Since the surge of Sriracha, other hard-to-pronounce ingredients have been gradually popping up on menus, giving consumers both practice with tongue twisters and opportunities for exotic dining adventures. Here's a look at some striking ingredients on the rise.
1. ’Nduja [DOO-jah]
Hailing from Italy, this spreadable pork sausage is currently gracing appetizer offerings at independents, particularly as a spread on toast. However, ’nduja has broad applications on menus—it can play a larger role at breakfast and appear on sandwiches.
2. Za’atar [ZAH-tahr]
Middle Eastern za’atar is both the term for a pungent herb and a blend composed of sesame seeds, dried thyme, dried marjoram and sumac. Considered “brain food” in native cultures, za’atar could easily be marketed as the next superfood on menus. Potential for za’atar lies in teas and as a meat or vegetable seasoning.

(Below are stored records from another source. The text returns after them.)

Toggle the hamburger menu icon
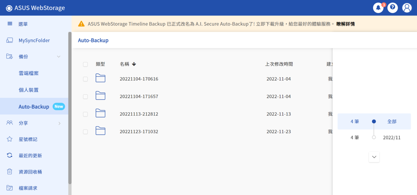Screen dimensions: 417x195 tap(10, 24)
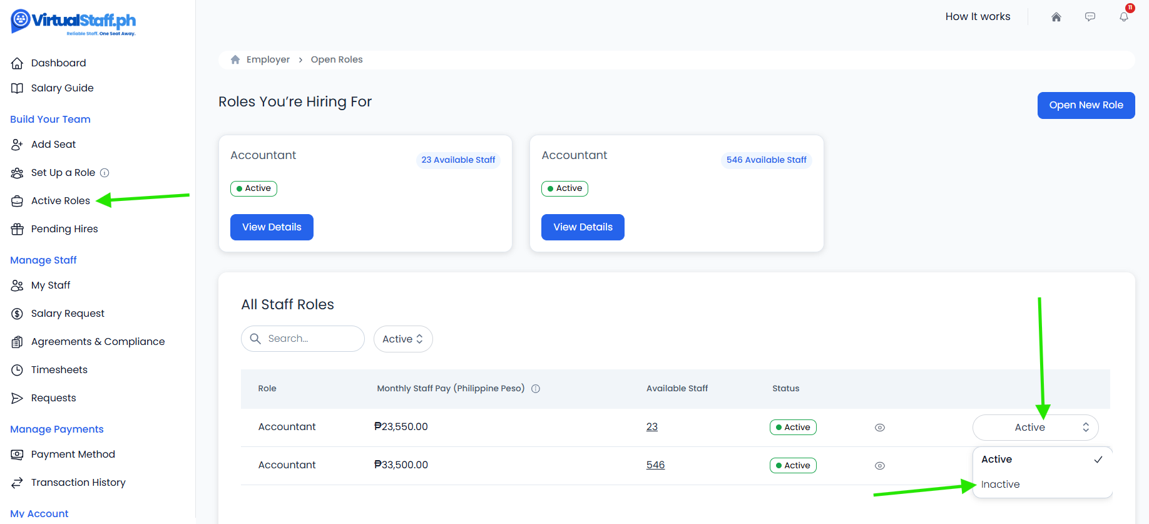Click the info icon beside Set Up a Role

[105, 173]
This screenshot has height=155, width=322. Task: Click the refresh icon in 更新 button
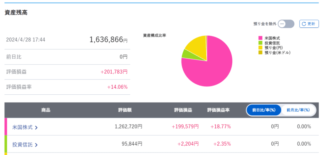[x=304, y=24]
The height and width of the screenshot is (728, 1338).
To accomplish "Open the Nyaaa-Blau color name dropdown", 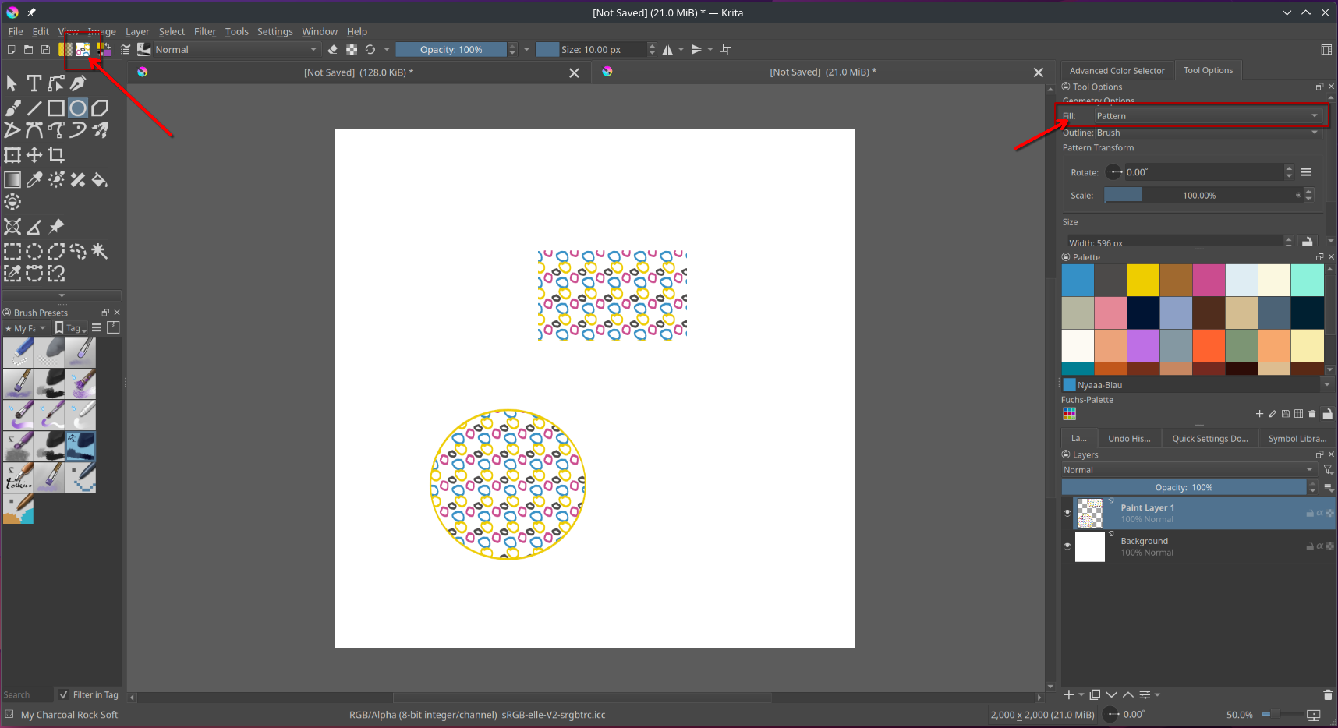I will pyautogui.click(x=1326, y=385).

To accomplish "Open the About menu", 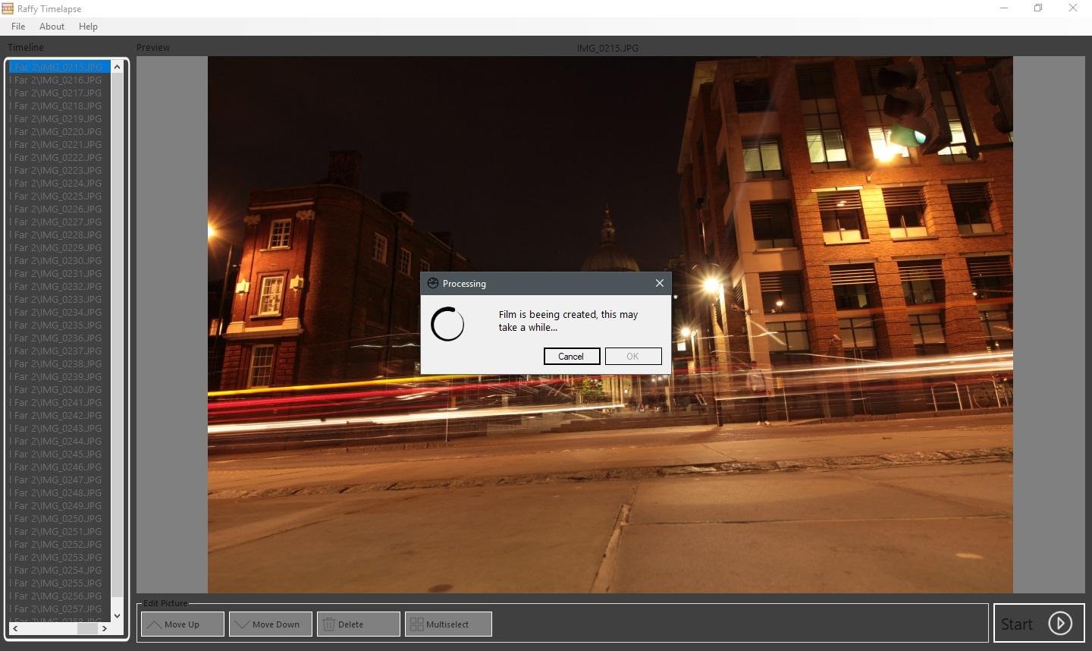I will pyautogui.click(x=52, y=26).
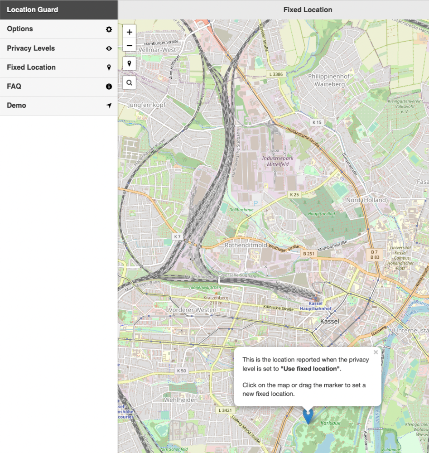Set fixed location at Industriepark Mittelfeld
The image size is (429, 453).
[278, 161]
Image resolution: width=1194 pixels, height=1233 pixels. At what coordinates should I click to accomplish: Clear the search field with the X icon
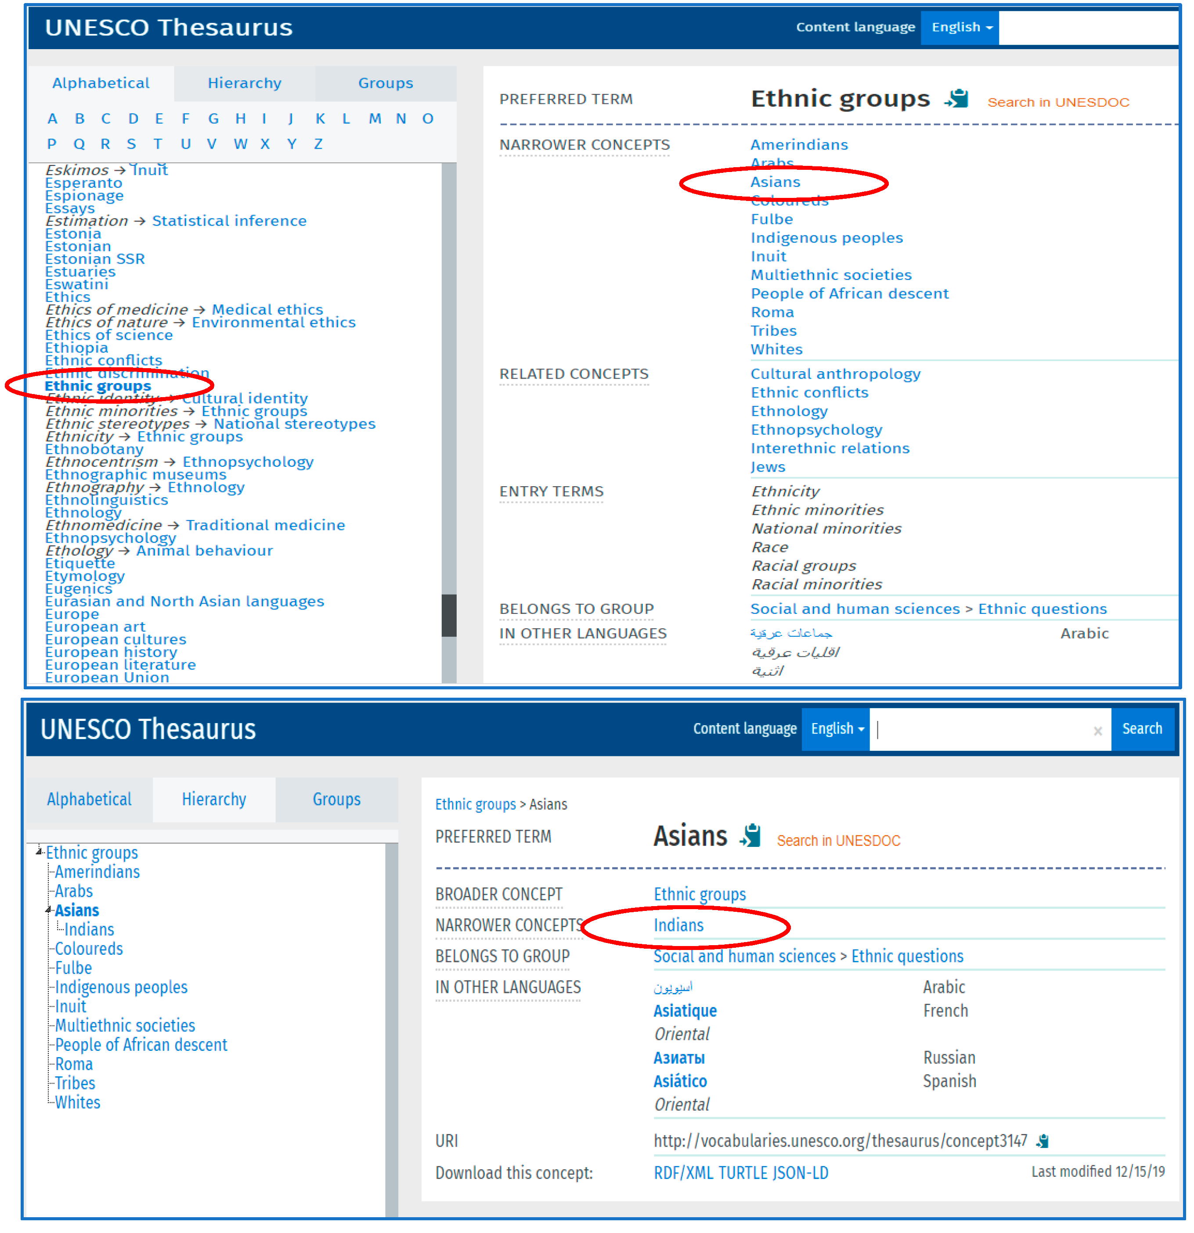(x=1098, y=730)
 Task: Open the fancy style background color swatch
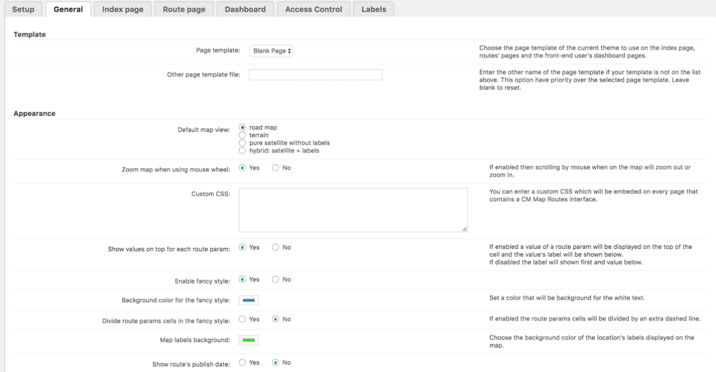(x=249, y=300)
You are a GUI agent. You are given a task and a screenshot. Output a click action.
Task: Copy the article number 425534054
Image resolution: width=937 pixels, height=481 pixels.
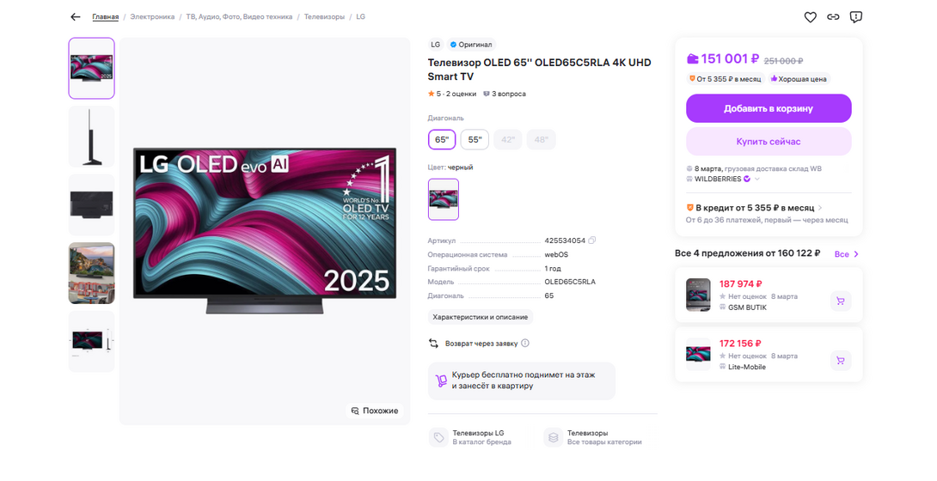[x=592, y=241]
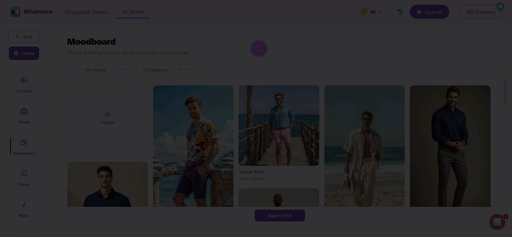Expand the credits balance chevron

coord(381,12)
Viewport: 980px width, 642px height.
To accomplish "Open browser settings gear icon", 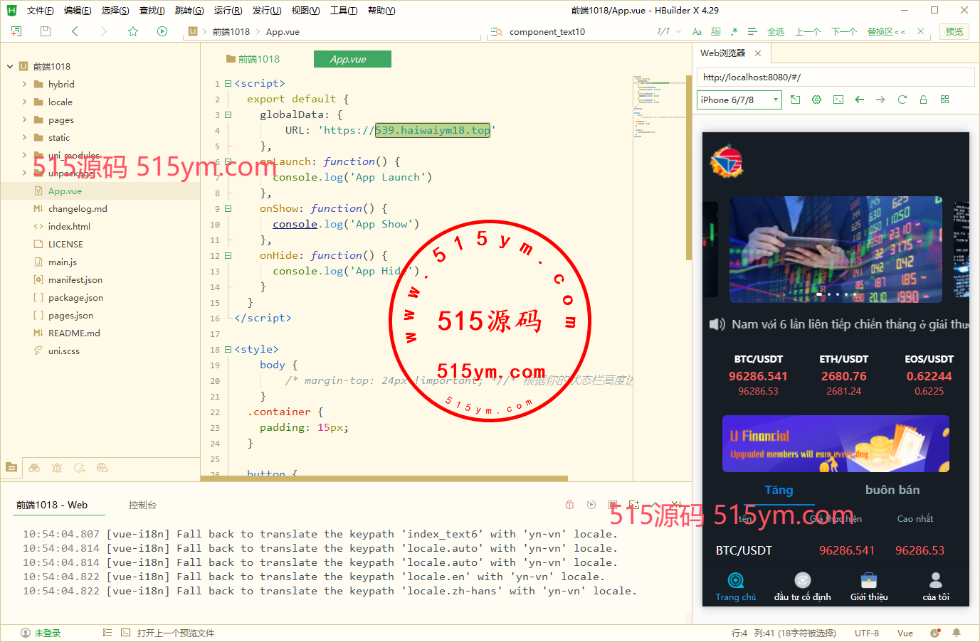I will coord(816,100).
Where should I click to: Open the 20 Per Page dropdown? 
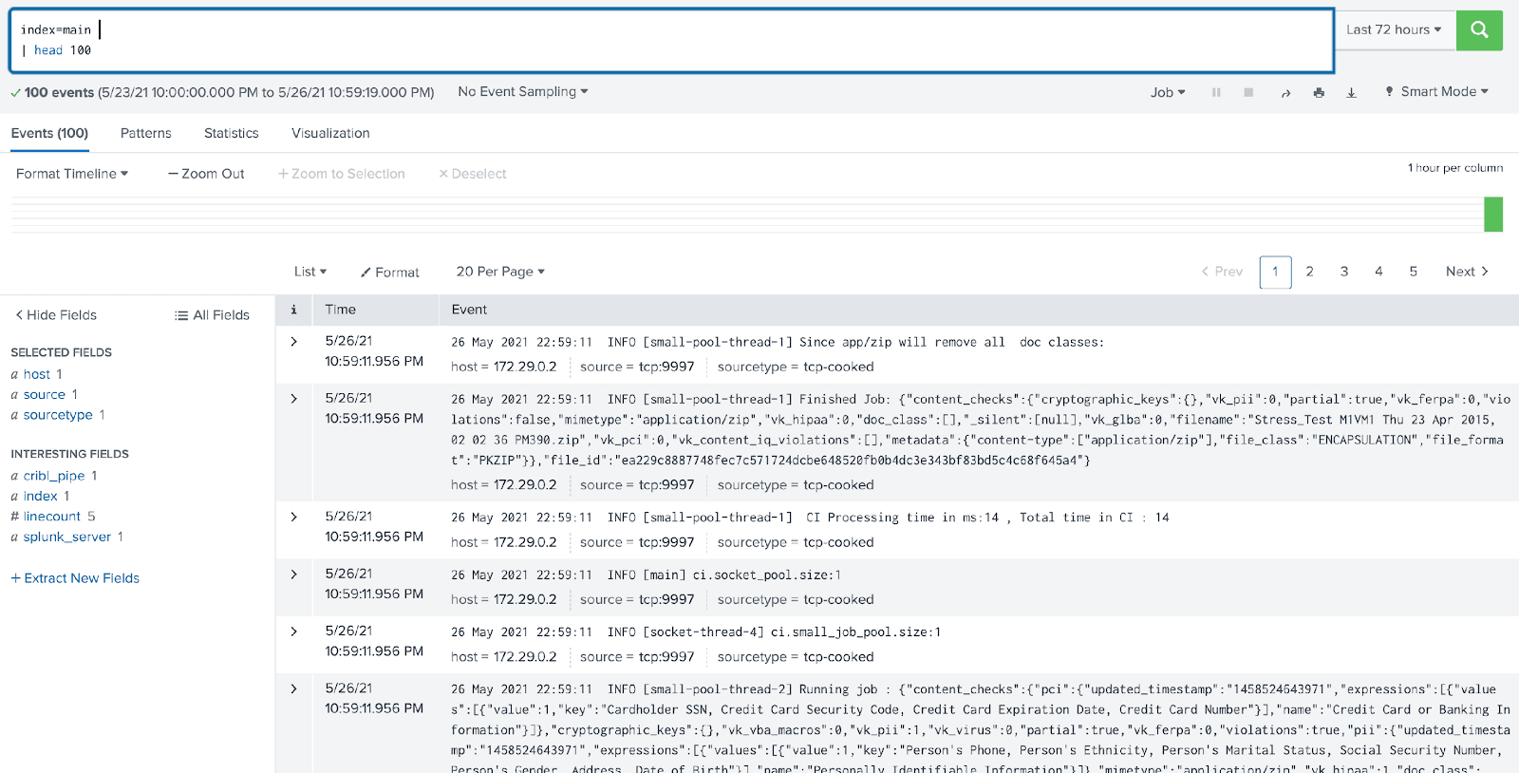(500, 272)
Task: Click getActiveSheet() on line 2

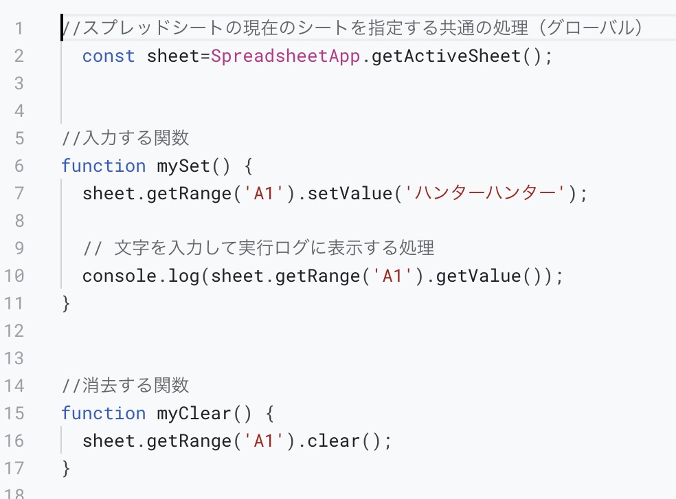Action: pos(456,56)
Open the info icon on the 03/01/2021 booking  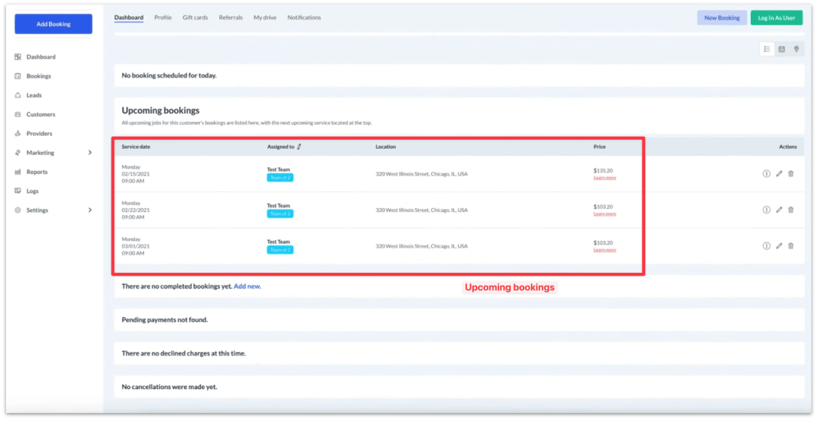(x=765, y=246)
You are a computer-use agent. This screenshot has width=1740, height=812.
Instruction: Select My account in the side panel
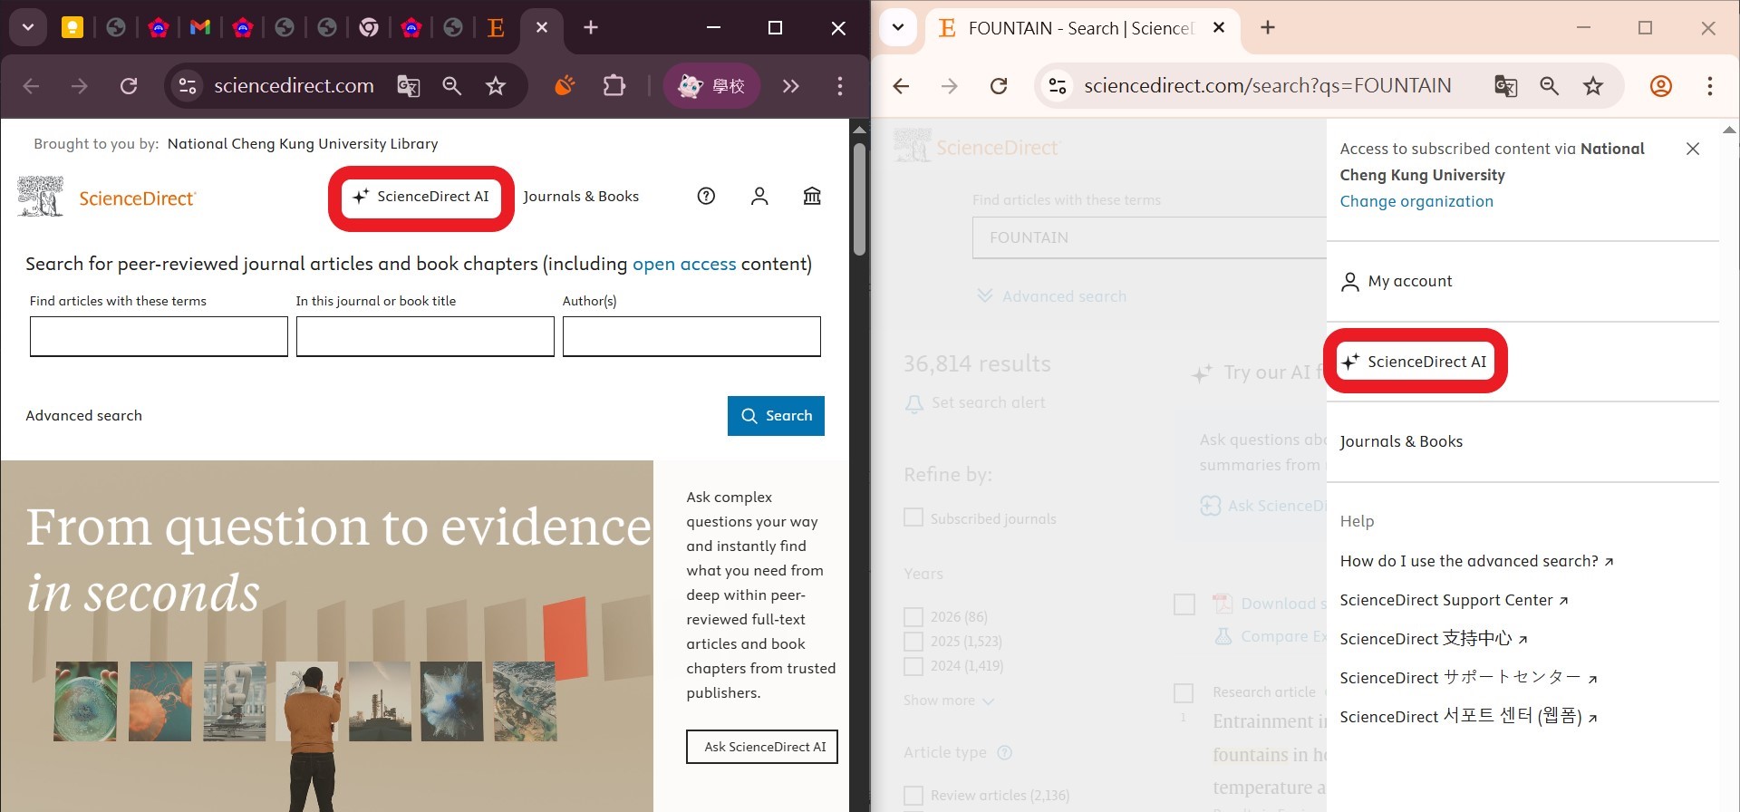coord(1409,281)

3. Furikake [foo-REE-kah-kay]
Though traditionally used as a Japanese seasoning sprinkled over rice, furikake (a mixture of sesame seeds, chopped seaweed, sugar, salt and sometimes dried or powdered fish) has expanded its uses outside of Japanese foods and restaurants. We’re seeing the condiment sprinkled atop vegetables, potatoes and barbecued proteins for added flavor. In addition, because chefs can concoct proprietary recipes, innovative furikake creations may be on the horizon.
4. Chermoula [chehr-MOO-lah]
Chermoula is a thick North African sauce or paste traditionally used as a marinade for fish and shellfish. Its applications can extend beyond seafood to include meats and vegetables, similar to Argentinian chimichurri. Like furikake, chermoula can incorporate different ingredients, so chefs can take creative agencies to concoct their recipes with various herbs and seasonings.
5. Freekeh [FREE-kuh]
Consumers’ struggle to grasp the pronunciation of quinoa [KEEN-wah] is now transferring over to another supergrain: freekeh. This fiber-rich Middle Eastern grain has potential to be the next big superfood on the rise, appearing in dishes the same way that other whole grains might appear—in a soup or salad or as a side or base for a meaty entree.